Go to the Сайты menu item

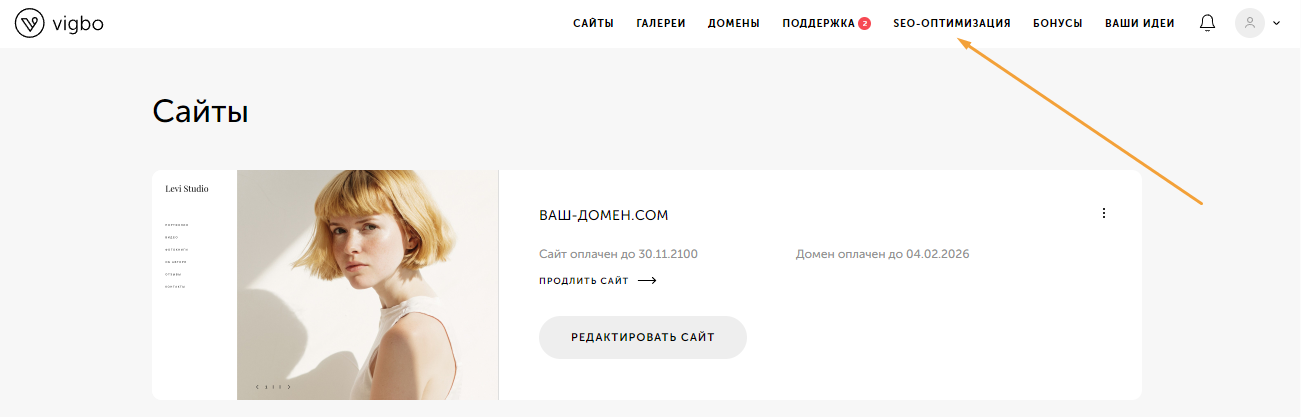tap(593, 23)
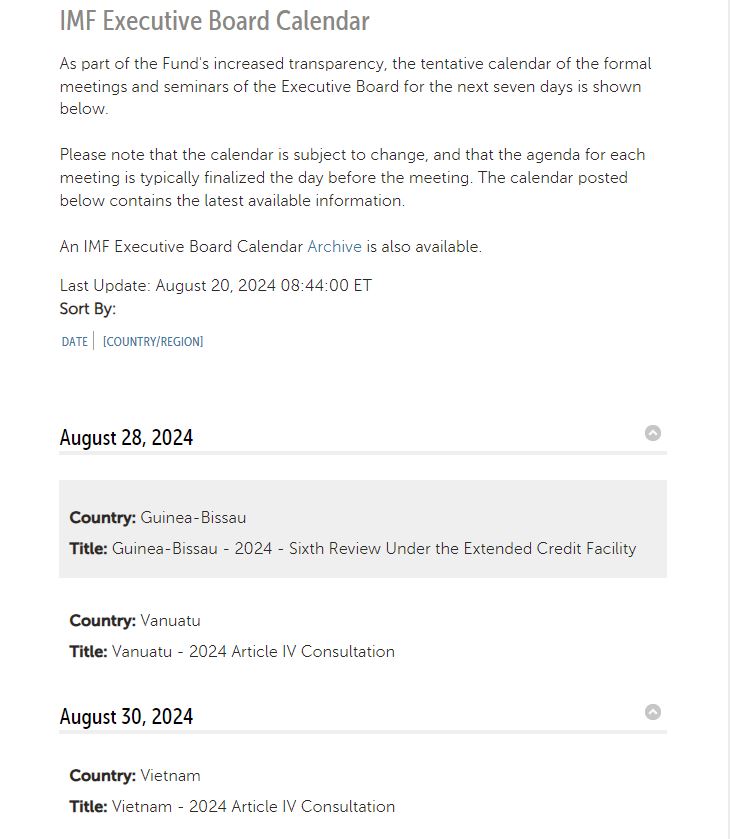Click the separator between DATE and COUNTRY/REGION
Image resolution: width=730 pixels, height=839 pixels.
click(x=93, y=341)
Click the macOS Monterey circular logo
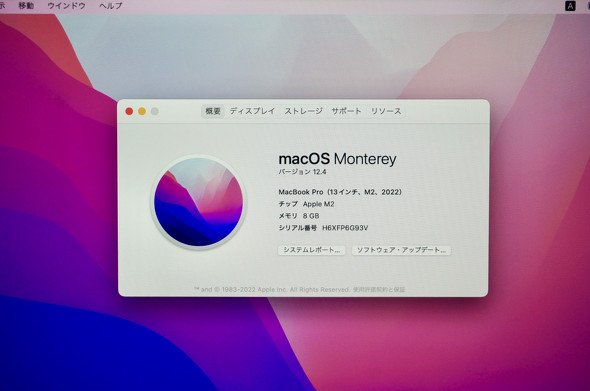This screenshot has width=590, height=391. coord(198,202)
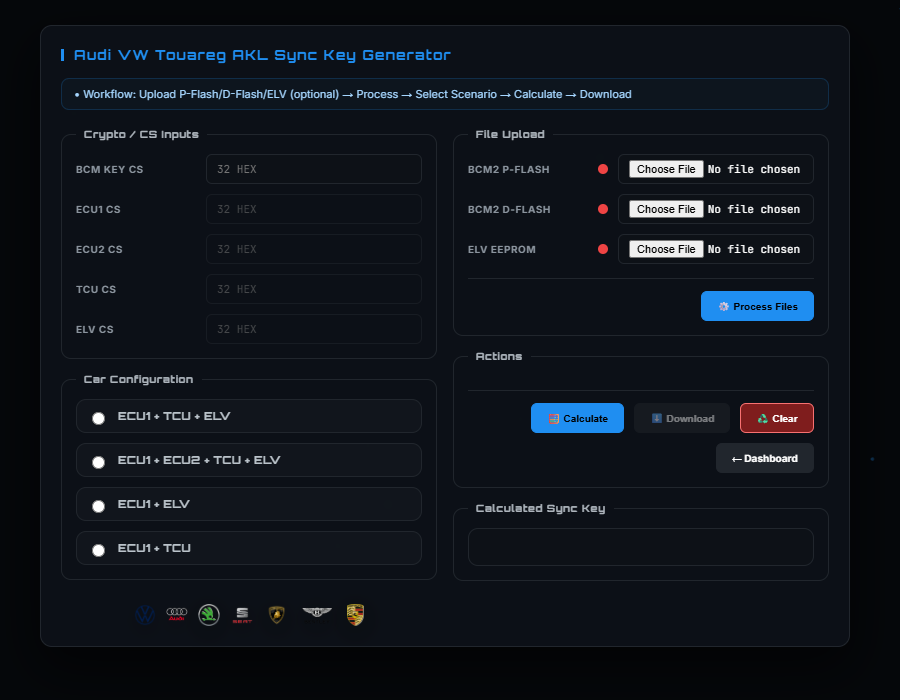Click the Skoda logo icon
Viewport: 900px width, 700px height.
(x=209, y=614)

> _Task to carry out_: Set down the records precisely as they appear. Any picture stays out.

> _Task response_:
Go to the Сайты menu item

tap(593, 23)
Click the separator between DATE and COUNTRY/REGION
Image resolution: width=730 pixels, height=839 pixels.
click(x=93, y=341)
Click the macOS Monterey circular logo
This screenshot has width=590, height=391. coord(198,202)
Click the Skoda logo icon
Viewport: 900px width, 700px height.
(x=209, y=614)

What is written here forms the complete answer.